**Objective a**
Extract the passage of the post on product designers that falls between "But as of now" and "means to us.", inclusive.

**Text excerpt**
==============================
What makes a Product Designer?
Product Designer vs UX Designer?
What do we look for when we hire and what kind of team members we are building!
Recently, I had an interesting opportunity to speak to students in the current UX Design Immersive cohort at General Assembly.
These amazingly eager students are going to join the workforce soon and start shaping up the UX industry in Singapore and hopefully bringing new meaning and dimensions to UX and Product Design.
But as of now it’s still very rare to find 2 companies, and sometimes even 2 teams, that have the same definition on what makes a Product Designer, UX Designer etc..
In Zinier we knew that we wanted to move the team to Product Designers and bounced these definitions around for a while and now we feel it’s starting to settle in and grow on us 🙂
So when I was asked “what is a Product Designer?”, I tried my best to give them what it actually means to us.
Product Designer
First and probably the most important aspect is that a Product Designer really makes sense in a product company. It probably won’t make sense in a team that builds micro-sites or one-off projects for clients.
A Product Designer will be growing a product and seeing it through different stages of user adoption and continuous improvements.
At Zinier
Working in Squads
We structure our teams into small and highly specialised, highly collaborative squads.
Each squad will normally have:
- A Product Manager
- A Product Designer
- A small team of Developers
And each squad will own and drive an important part of our product, for example one squad will be owning all our Automation and Scheduling, while another one will be owning the experience of Field Technicians and all their communication with the back office.
The Product Designer’s role in a squad
The Product Designer like the rest of the squad team members is a co-owner of the scope of work.
==============================
**Objective b**
Pick out each line in the entries below that includes the string "width", matching case.

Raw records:
==============================
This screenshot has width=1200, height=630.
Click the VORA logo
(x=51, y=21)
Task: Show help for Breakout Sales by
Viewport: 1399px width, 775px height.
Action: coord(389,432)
==============================
**Expected output a**
But as of now it’s still very rare to find 2 companies, and sometimes even 2 teams, that have the same definition on what makes a Product Designer, UX Designer etc..
In Zinier we knew that we wanted to move the team to Product Designers and bounced these definitions around for a while and now we feel it’s starting to settle in and grow on us 🙂
So when I was asked “what is a Product Designer?”, I tried my best to give them what it actually means to us.

**Expected output b**
This screenshot has width=1200, height=630.
Viewport: 1399px width, 775px height.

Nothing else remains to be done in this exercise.